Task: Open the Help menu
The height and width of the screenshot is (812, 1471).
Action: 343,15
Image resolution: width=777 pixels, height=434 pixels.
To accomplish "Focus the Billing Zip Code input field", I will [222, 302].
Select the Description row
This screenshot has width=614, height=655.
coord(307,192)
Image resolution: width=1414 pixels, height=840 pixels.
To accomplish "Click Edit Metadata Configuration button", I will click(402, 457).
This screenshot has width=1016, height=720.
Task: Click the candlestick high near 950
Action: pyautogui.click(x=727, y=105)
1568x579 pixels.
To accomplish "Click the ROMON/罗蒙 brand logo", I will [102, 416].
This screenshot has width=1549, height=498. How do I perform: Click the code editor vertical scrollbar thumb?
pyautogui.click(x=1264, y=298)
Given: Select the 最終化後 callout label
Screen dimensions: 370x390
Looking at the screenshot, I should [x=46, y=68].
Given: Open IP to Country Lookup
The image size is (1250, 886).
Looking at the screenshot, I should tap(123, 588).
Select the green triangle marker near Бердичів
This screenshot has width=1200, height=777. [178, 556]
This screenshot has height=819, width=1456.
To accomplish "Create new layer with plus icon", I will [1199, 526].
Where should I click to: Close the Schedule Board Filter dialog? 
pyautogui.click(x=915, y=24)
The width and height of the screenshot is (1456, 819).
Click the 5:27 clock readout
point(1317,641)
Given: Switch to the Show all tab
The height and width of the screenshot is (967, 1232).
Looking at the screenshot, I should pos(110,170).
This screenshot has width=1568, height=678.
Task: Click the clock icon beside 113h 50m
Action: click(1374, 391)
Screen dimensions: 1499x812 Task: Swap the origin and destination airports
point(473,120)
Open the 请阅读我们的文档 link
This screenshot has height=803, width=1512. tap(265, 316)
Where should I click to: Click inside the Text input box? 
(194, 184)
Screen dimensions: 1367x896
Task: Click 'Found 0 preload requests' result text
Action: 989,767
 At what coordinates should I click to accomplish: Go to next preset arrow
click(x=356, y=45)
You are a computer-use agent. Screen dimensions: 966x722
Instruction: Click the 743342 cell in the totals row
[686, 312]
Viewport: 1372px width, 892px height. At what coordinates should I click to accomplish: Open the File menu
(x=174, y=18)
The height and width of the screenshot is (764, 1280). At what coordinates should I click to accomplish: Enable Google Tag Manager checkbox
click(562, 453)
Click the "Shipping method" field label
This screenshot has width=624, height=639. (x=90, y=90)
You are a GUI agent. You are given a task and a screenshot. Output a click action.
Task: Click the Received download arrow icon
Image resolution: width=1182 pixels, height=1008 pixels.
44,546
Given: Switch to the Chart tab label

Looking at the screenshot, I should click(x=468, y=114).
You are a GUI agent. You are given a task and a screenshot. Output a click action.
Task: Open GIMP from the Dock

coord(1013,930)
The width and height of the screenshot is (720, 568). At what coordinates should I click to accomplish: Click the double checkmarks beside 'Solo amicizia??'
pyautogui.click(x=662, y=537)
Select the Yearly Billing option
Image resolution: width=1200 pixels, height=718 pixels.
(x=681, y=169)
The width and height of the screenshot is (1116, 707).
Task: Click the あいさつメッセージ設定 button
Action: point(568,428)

» **The exercise**
Reproduce the rows verbatim, starting from the first row and continuing through the line that contains "pyautogui.click(x=1264, y=298)".

» **Full response**
Task: Open the Help menu
The height and width of the screenshot is (812, 1471).
Action: 343,15
Image resolution: width=777 pixels, height=434 pixels.
To accomplish "Focus the Billing Zip Code input field", I will [222, 302].
Select the Description row
This screenshot has width=614, height=655.
coord(307,192)
Image resolution: width=1414 pixels, height=840 pixels.
To accomplish "Click Edit Metadata Configuration button", I will click(402, 457).
This screenshot has width=1016, height=720.
Task: Click the candlestick high near 950
Action: pyautogui.click(x=727, y=105)
1568x579 pixels.
To accomplish "Click the ROMON/罗蒙 brand logo", I will [102, 416].
This screenshot has width=1549, height=498. How do I perform: Click the code editor vertical scrollbar thumb?
pyautogui.click(x=1264, y=298)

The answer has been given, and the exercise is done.